Tasks:
**A.** Summarize the passage on health indicator surveillance systems in two sentences.
**B.** In the passage on health indicator surveillance systems, switch "statisticians" to "epidemiologists" and write out the part that begins at the words "Practitioners have found" and stops after "rigorous system evaluation.".
**C.** Answer these questions about the passage on health indicator surveillance systems:
(i) According to the passage, what can hospital arrival time data be used to identify?
(ii) From whose work is Table 1 modified?
(iii) In how many key areas does the passage say increased effort is required?

Selected text:
►

Practitioners have found health indicator surveillance systems helpful for purposes beyond outbreak detection. These surveillance systems facilitate rapid investigation of situations detected through other means, such as querying emergency department data for food-related illness after recall of a contaminated product or using hospital arrival time data to identify contacts of infectious patients.21 They suggest promising areas for research, such as identifying age groups that first manifest influenza activity, for which early vaccination may reduce community transmission.22,23 Their development has advanced the science of public health surveillance by promoting collaboration among public health practitioners, computer scientists, statisticians, and others who previously were not as engaged in surveillance and by emphasizing rigorous system evaluation.

Such examples suggest a broad perspective on the potential utility of surveillance systems that operate in near-real time: by making health-related data available in useful form soon after the data are collected, near-real-time surveillance systems could enhance public health emergency preparedness in many ways (Table 1).24

TABLE 1.

Near-Real-Time Public Health Surveillance and Potential Applications to Emergency Planning and Response

Type of Applicationa Examples
Detect events Facilitate detailed patient record queries for suspected event
Network professionals for signal assessment
Estimate event magnitude Apply new case definition systemwide
Monitor impact on health care system
Describe disease natural history Establish case definition for novel disease
Track changing disease severity
Evaluate event response Assess changes in disease incidence
Monitor vaccine or drug effectiveness
Monitor health practice Assess management of patients meeting case definition
Detect inappropriate therapeutic practices
Facilitate planning Allocate resources where needed as event unfolds
Direct patients to facilities with capacity as event unfolds
Improve risk communication Support timely recommendations to population at risk
Reduce panic and overreaction
a

Modified from Thacker.24

BUILDING NEXT-GENERATION SYSTEMS

Designed primarily for early outbreak detection, health indicator surveillance systems are not optimized for wider applications. Fully realizing the benefits of real-time public health surveillance requires increased effort in 4 key areas.

◄

Recorded data:
►

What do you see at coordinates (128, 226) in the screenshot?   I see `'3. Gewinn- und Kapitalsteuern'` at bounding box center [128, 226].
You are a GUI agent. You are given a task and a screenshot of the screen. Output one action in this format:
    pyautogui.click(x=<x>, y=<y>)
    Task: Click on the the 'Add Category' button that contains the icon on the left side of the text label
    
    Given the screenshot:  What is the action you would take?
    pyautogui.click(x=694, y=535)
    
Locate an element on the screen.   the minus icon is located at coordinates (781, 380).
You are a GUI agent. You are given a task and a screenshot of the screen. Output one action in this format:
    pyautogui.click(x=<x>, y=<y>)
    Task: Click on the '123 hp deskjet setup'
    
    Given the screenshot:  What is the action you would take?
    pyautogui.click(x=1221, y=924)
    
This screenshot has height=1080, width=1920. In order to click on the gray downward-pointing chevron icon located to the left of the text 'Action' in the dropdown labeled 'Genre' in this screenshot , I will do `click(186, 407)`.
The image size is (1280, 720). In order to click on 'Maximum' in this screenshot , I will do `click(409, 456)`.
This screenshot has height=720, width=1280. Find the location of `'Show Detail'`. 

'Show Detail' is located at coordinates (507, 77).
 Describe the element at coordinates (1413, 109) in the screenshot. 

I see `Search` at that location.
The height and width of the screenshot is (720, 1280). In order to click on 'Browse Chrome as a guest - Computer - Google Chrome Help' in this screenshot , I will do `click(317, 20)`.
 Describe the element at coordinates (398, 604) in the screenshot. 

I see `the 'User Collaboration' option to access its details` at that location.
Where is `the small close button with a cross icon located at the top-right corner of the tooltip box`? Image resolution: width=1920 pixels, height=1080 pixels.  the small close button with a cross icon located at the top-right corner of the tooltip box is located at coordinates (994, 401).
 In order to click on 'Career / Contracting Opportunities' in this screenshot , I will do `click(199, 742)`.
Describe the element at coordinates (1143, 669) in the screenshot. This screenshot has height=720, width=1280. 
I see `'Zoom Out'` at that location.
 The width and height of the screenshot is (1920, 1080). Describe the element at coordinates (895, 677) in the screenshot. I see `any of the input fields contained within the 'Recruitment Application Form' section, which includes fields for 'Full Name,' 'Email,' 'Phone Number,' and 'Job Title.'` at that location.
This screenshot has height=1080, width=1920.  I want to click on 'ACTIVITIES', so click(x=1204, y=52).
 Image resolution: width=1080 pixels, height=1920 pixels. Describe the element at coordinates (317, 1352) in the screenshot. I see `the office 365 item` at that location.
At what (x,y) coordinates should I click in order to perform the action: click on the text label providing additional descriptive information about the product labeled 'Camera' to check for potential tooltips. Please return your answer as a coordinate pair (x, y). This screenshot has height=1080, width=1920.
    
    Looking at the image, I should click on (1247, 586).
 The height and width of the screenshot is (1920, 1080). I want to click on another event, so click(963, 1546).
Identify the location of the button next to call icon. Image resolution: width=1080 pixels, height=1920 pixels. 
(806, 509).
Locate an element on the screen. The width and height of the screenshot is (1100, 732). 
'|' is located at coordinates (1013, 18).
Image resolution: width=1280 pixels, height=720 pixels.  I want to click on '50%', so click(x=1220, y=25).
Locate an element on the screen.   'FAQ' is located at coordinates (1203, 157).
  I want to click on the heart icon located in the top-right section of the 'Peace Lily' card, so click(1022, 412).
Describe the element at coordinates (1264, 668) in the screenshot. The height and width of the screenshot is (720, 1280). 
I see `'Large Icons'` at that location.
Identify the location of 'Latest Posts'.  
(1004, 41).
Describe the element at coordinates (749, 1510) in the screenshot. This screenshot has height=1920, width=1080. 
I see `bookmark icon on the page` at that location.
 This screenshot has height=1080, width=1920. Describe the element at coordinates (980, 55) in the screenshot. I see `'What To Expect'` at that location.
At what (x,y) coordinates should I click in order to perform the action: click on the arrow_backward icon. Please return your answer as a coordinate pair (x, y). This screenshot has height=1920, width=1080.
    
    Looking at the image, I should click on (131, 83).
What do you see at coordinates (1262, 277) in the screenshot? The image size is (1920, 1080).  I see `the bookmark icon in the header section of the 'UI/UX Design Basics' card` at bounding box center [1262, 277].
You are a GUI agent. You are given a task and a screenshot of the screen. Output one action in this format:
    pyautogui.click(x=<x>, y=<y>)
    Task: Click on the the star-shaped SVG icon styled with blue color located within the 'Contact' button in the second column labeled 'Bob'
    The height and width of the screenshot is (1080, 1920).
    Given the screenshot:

◄

Exercise answers:
**A.** Health indicator surveillance systems have proven helpful beyond outbreak detection: they speed investigation of situations detected through other means, suggest promising research areas, and have advanced the science of surveillance by promoting collaboration and rigorous system evaluation. Because near-real-time systems make health-related data available in useful form soon after collection, they could enhance public health emergency preparedness in many ways, though these systems were designed primarily for early outbreak detection and are not optimized for wider applications.

**B.**
Practitioners have found health indicator surveillance systems helpful for purposes beyond outbreak detection. These surveillance systems facilitate rapid investigation of situations detected through other means, such as querying emergency department data for food-related illness after recall of a contaminated product or using hospital arrival time data to identify contacts of infectious patients.21 They suggest promising areas for research, such as identifying age groups that first manifest influenza activity, for which early vaccination may reduce community transmission.22,23 Their development has advanced the science of public health surveillance by promoting collaboration among public health practitioners, computer scientists, epidemiologists, and others who previously were not as engaged in surveillance and by emphasizing rigorous system evaluation.

**C.**
(i) Contacts of infectious patients.
(ii) Thacker.
(iii) 4.